Published: Friday | February 1, 2013 Comments 0
Deborah Chen, executive director of The Heart Foundation of Jamaica, attaches a pin on to Dr Fenton Ferguson, minister of health, during the launch of Heart Month 2013, held at the Spanish Court Hotel on Tuesday. Looking on is Dr Knox Hagley, chairman of The Heart Foundation of Jamaica. - Gladstone Taylor / Photographer
Deborah Chen, executive director of The Heart Foundation of Jamaica, attaches a pin on to Dr Fenton Ferguson, minister of health, during the launch of Heart Month 2013, held at the Spanish Court Hotel on Tuesday. Looking on is Dr Knox Hagley, chairman of The Heart Foundation of Jamaica. - Gladstone Taylor / Photographer

THE HEART Foundation of Jamaica (HFJ) on Tuesday officially launched Heart Month 2013, which is being observed under the theme: 'Risk for heart disease: does sex matter?'

Activities for the month will continue until the end of February.

Addressing the launch at the Spanish Court Hotel in Kingston, chairman of the Heart Foundation of Jamaica Dr Knox Hagley said one of the reasons fuelling the high rate of heart disease in Jamaica is that Jamaicans continue to pay scant regard to the preventative measures.

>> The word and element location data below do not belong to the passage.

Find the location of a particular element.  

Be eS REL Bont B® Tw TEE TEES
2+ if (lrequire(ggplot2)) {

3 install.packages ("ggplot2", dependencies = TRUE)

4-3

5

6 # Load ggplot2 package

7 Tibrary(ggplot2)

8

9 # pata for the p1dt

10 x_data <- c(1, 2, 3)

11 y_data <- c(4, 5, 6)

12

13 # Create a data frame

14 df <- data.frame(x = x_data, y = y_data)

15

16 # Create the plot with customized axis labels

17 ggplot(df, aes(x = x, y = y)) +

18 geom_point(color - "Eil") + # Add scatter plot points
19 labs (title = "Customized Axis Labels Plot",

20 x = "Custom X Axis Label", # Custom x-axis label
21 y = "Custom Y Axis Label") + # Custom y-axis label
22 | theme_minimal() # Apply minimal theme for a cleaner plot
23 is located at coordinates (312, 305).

"There are things that can be done to lessen the impact of the disease that are not being done. Two most prominent causes of heart disease in Jamaica (are) hypertension and diabetes. It's such a tragedy that we see parents suffering from these disorders and not trying to let their children know that they don't have to come to the same kind of problem."

"What is even more, the children know mama has (hypertension), papa has (hypertension), but they are not trying to find out what they can do to prevent the obvious. Several things can be done so that, even though that individual has inherited the possibility for the disease, the disease doesn't have to happen," Dr Hagley said.

In the meantime, Deborah Chen, HFJ executive director, said the centre is seeing where a near 40 per cent of the electrocardiogram tests carried out show abnormality.

Additionally, she pointed out that the obesity has become the "most striking" in terms of gender difference and that there are signs to suggest that the population is becoming increasingly overweight, thereby increasing the risk of heart disease.